The chronic phase may be compensated or uncompensated. Compensated cases will have altered hoof structure, including founder rings, wide white lines, and decreased concavity to the sole. Horses will be relatively sound. On radiographs, remodeling of the coffin bone and in cases of rotational displacement, the distal hoof wall will be thicker than that proximally. Venograms will have relatively normal contrast distribution, including to the apex and distal border of the coffin bone, and the coronary band, but "feathering" may be present at the lamellar "scar."
Uncompensated cases will develop a lamellar wedge, leading to a poor bridge between P3 and the hoof capsule.
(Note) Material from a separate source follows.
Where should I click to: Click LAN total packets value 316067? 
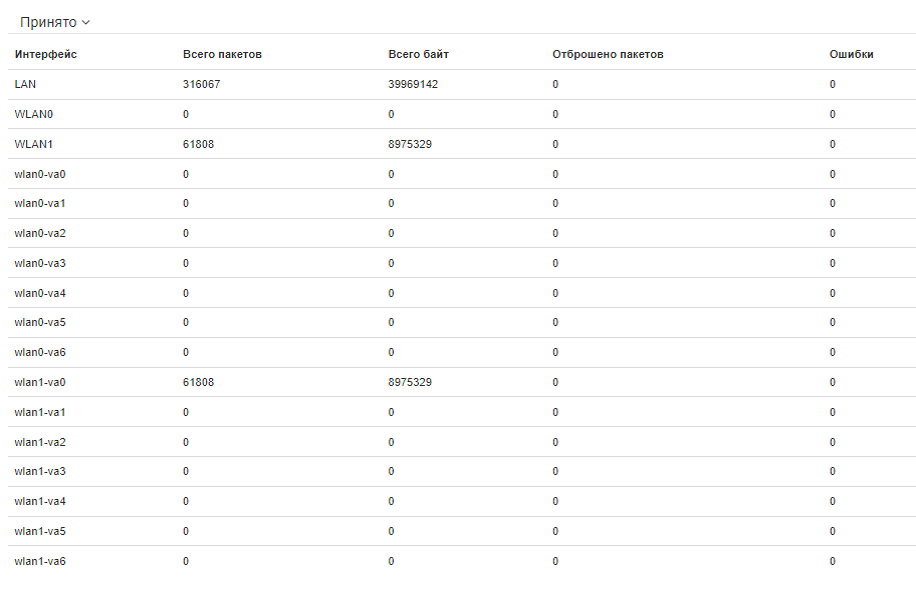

This will lead to irregular horn growth and chronic lameness, and horses will suffer from laminitis "flares." Inappropriate hoof growth will occur: the dorsal horn will have a tendency to grow outward rather than down, the heels will grow faster than the toe, and the white line will widen, leading to a potential space for packing of debris. The solar dermis is often compressed enough to inhibit growth, leading to a soft, thin sole that may develop seromas. In severe cases where collapse of the suspensory apparatus of P3 has occurred, the solar dermis or the tip of P3 may penetrate the sole. The horse will also be prone to recurrent abscessation within the hoof capsule. Venogram will show "feathering" into the vascular bed beneath the lamellae, and there will be decreased or absent contrast material in the area distal to the apex of the coffin bone.